• **Data items**
---------------

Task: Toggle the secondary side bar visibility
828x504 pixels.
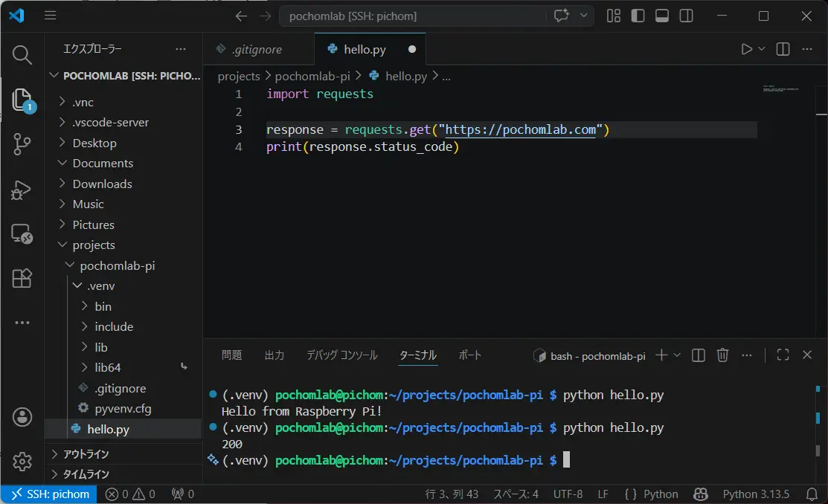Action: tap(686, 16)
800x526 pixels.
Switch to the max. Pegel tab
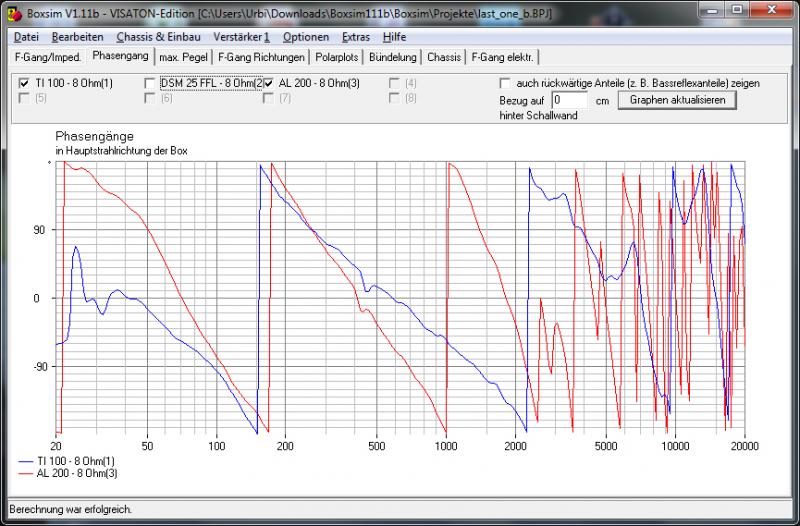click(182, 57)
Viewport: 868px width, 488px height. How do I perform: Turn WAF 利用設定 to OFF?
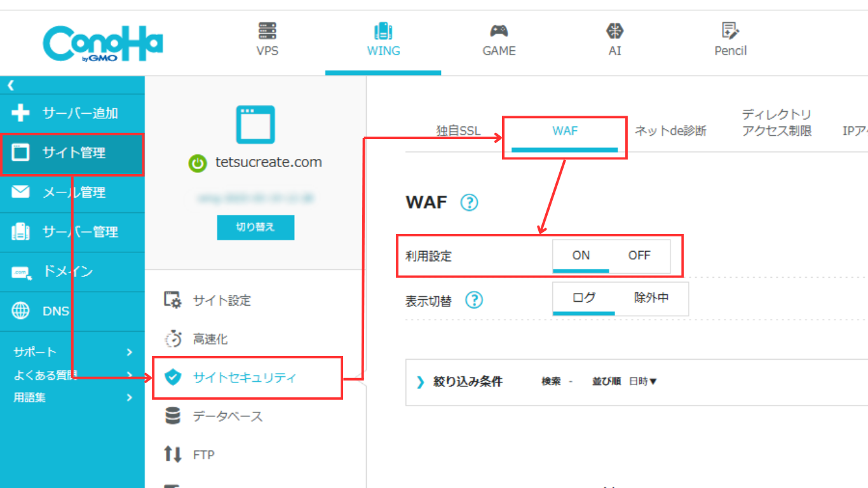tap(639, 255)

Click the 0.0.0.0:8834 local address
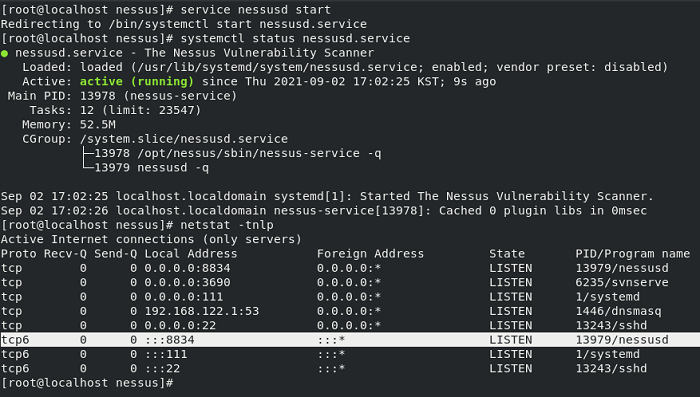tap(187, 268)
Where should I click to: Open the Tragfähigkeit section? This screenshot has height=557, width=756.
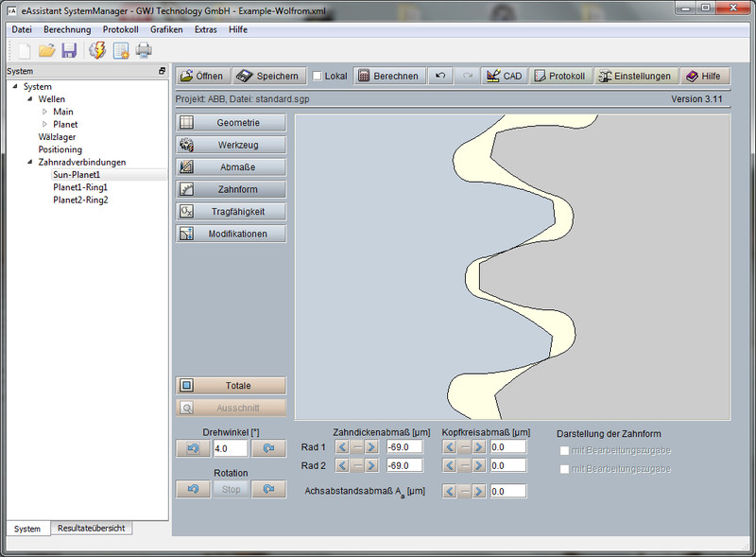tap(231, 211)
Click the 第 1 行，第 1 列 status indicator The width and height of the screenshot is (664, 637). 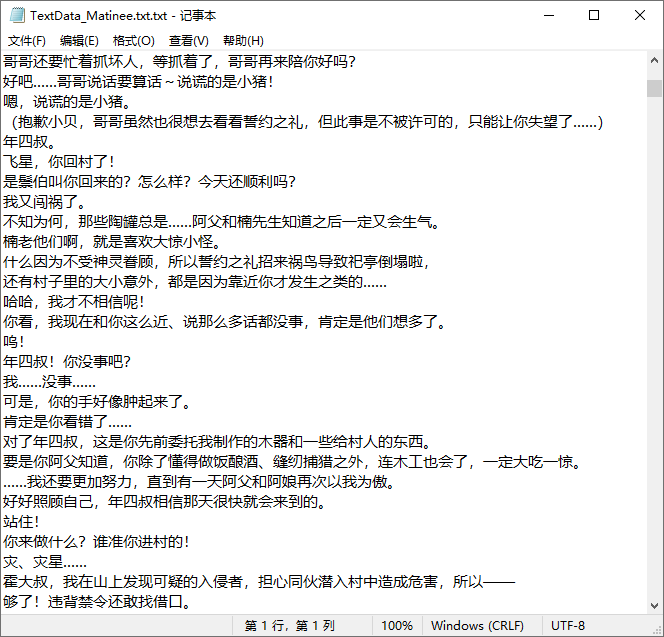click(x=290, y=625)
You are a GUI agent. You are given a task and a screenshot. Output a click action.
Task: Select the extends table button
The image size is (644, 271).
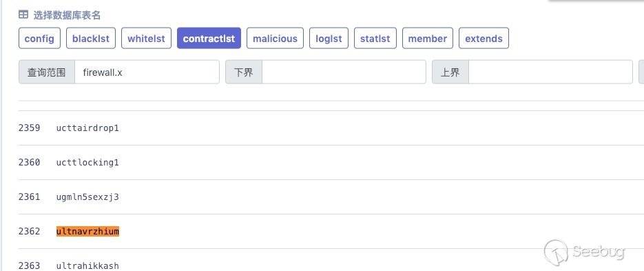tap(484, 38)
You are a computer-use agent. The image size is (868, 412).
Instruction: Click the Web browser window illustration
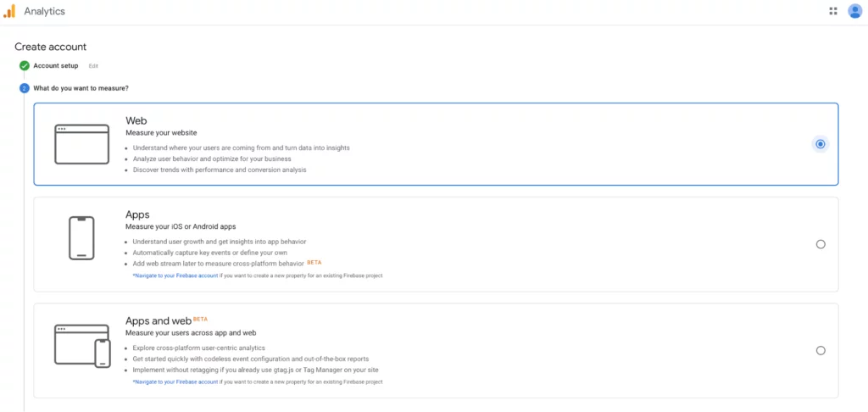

---------------

• **INSTRUCTIONS TO FOLLOW**
Go to the line that contains "The image size is (644, 271)." and copy exactly from there through the last line of the records above, both included. Omit pictures.

• **RESPONSE AREA**
The image size is (644, 271).
tap(484, 38)
You are a computer-use agent. The image size is (868, 412).
Instruction: Click the Web browser window illustration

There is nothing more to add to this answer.